Slowly Dahaun nodded. There was a sharp stab of pain within me then. For, though I knew I spoke the truth, yet some small, weak part of me had held a dying hope that I could be wrong and that she, who in her way was so much the superior of anyone I had once been, would tell me so. But rather she agreed with the verdict I had to face.

“What would you do?” Orsya asked. She had come from the stream to my side and her hair was drying, forming a luminous silvery cloud in the air, but there were still droplets of water on her pearly skin, and those she did not wipe nor shake away, for to the Krogan water was life itself.

“I must go forth from here—”

But to that Dahaun shook her head. “Beyond our safeguards what you fear will surely come, and soon. And Kyllan and Kemoc would not allow it.”

“Yes, and yes,” I answered. “But there is something else. I can return whence I came and find aid. You have heard that the churning of the mountains broke the power of the Council. Many of them died then because they could not contain so long the force they had to store until they aimed it. The Wise Women’s rule is done in Estcarp. Our good friend Koris of Gorm is now the one who says this is done or that. But if even two or three of the great Wise Ones still live they can raise this from me and Koris will order them to do that speedily. Let me return to Estcarp and I shall be healed and you will be free to carry on battle here as you must.”

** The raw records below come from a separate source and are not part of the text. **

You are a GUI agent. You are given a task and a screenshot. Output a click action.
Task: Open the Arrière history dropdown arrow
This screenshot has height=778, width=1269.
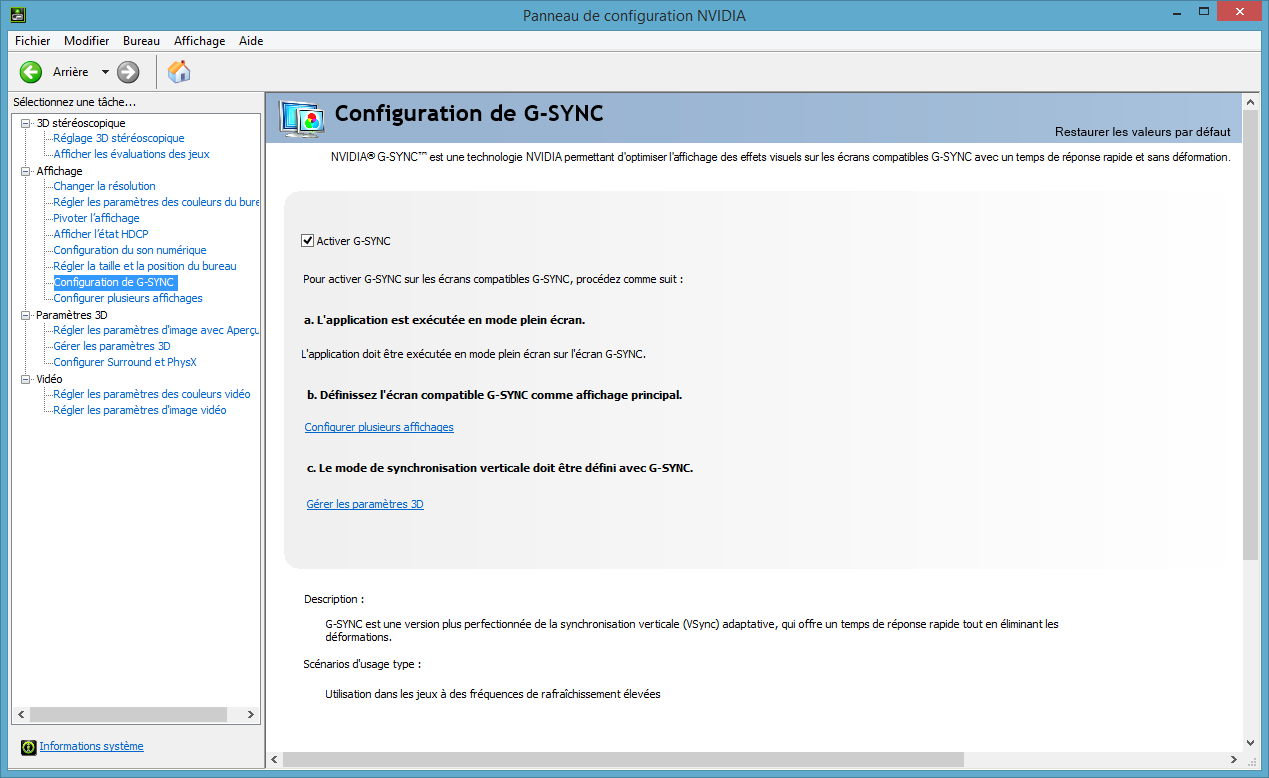click(x=105, y=72)
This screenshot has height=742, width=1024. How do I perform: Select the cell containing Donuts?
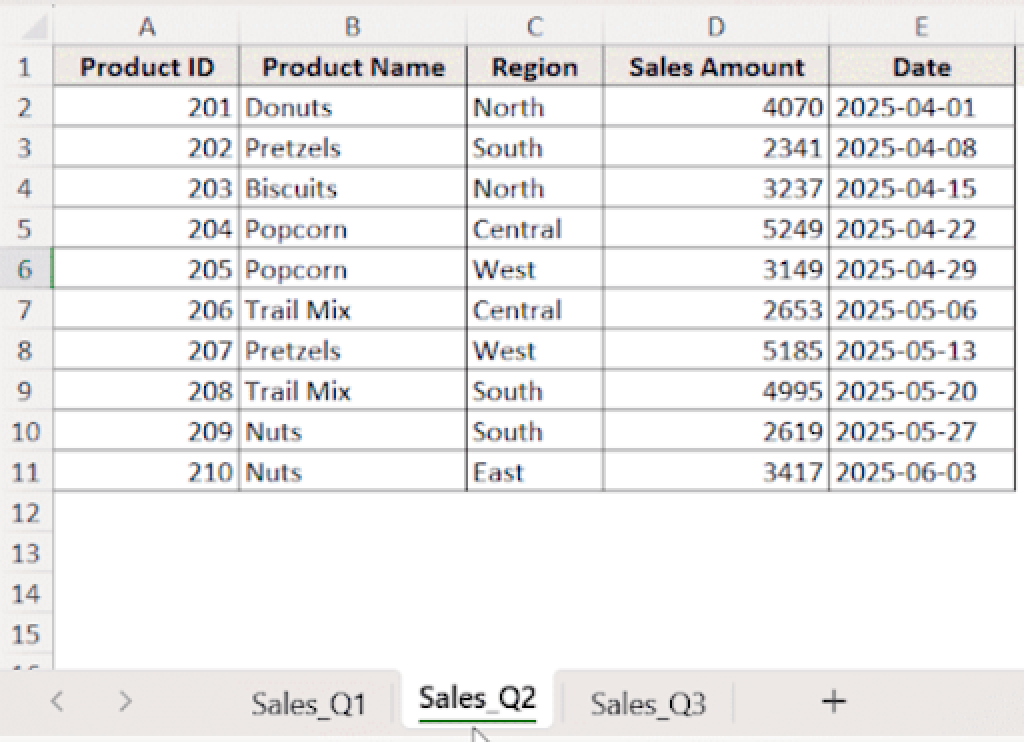352,107

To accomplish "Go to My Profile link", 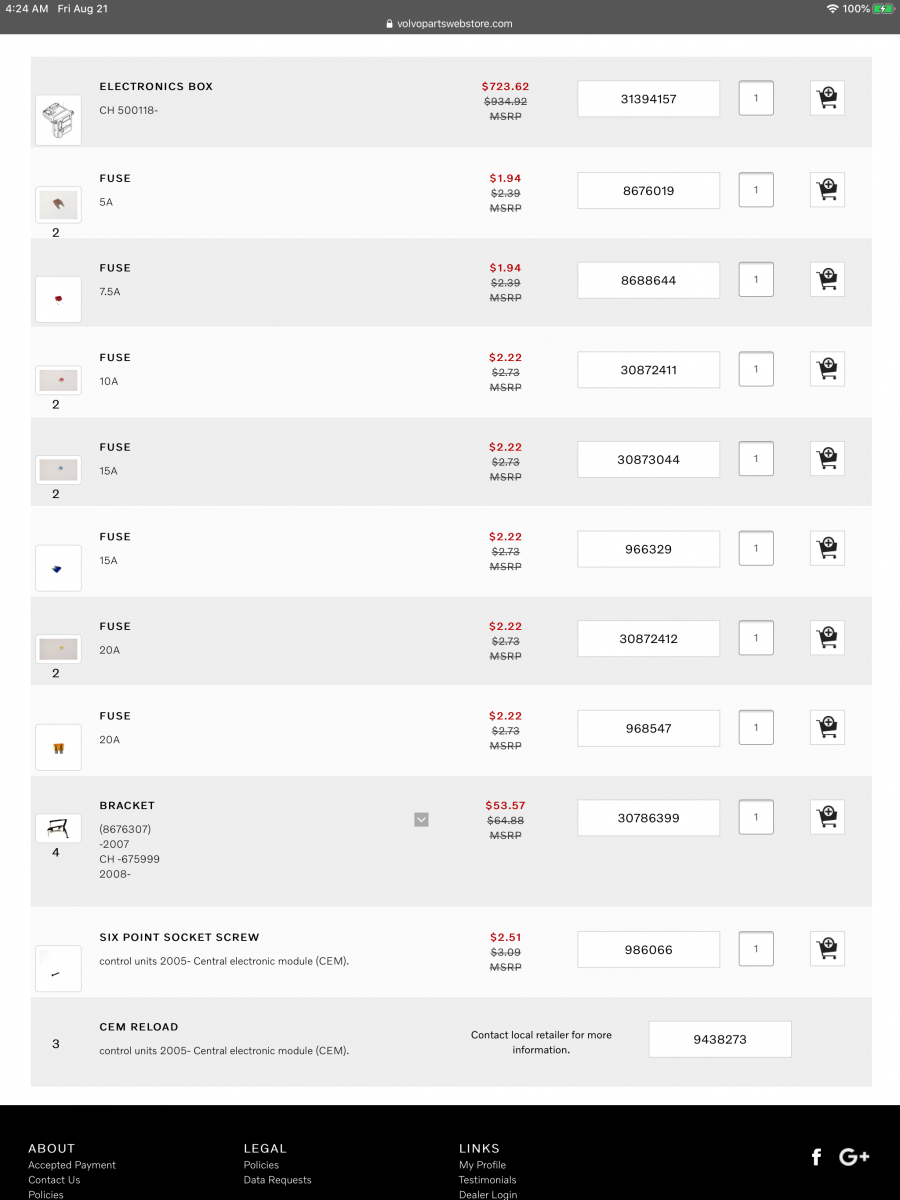I will (x=482, y=1165).
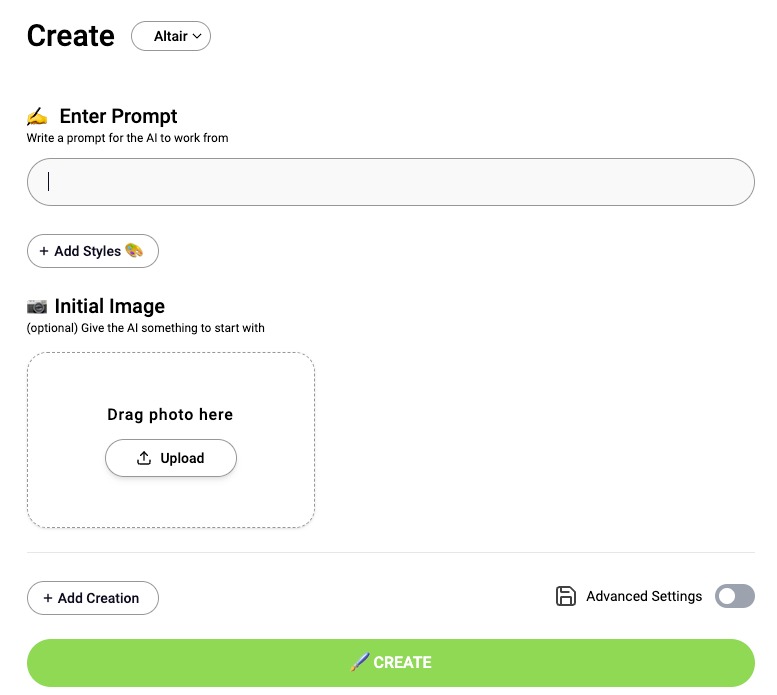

Dahaun did not answer at once. It is part of her magic that she is never the same in one’s eyes, but always changing, so that sometimes she seems of the Old Race, dark of hair, white of skin, while at other times her hair is ruddy, her cheeks golden. Whether this is done by her will or not, I do not know. Now it seemed she was of my own race as she absently smoothed a strand of black hair, her teeth showing a fraction upon her lower lip.

At last she nodded. “I can set a spell, a spell which may carry you safely as far as the mountains, if your travel is swift, so you need not fear invasion. But you must aid it with all your strength of will.”

“As you know I shall,” I told her. “But now you must give me aid in another way, the two of you, standing with me when I tell this to Kyllan and Kemoc. They know that I will not be in danger once I reach Koris. . . . We have learned from those coming to join us that he is seeking us. But they may try to hold me here even so. Our tie is as old as our years. So we must be three set firm for this, saying even that I shall return once I am given a new inner shield.”

“And this will be the truth?” asked Orsya. I did not know if she thought of me with any charity. When I was Dinzil’s I had been an enemy to her, even seeking her life by my brother’s hands, so she had no reason to wish me well. But if she were as one with Kemoc as I suspected, then perhaps she might, for his sake, do me this service.

“I do not think so. I might be cleansed. But to return here would be a chance I would not dare.” I told her frankly.

“And you believe you can make this journey?”

“I must.”

“It is well,” she said. “I shall stand beside you.”

“And I,” promised Dahaun. “But they will want to ride with you—”

“Set your own spells, the two of you. Let them seek the border with me; I do not think we can keep them from that. But thereafter make them return. There is nothing in Estcarp for them, and they have now given their hearts to this land.”

“That also can we do, I think.” Dahaun replied. “When will you ride?”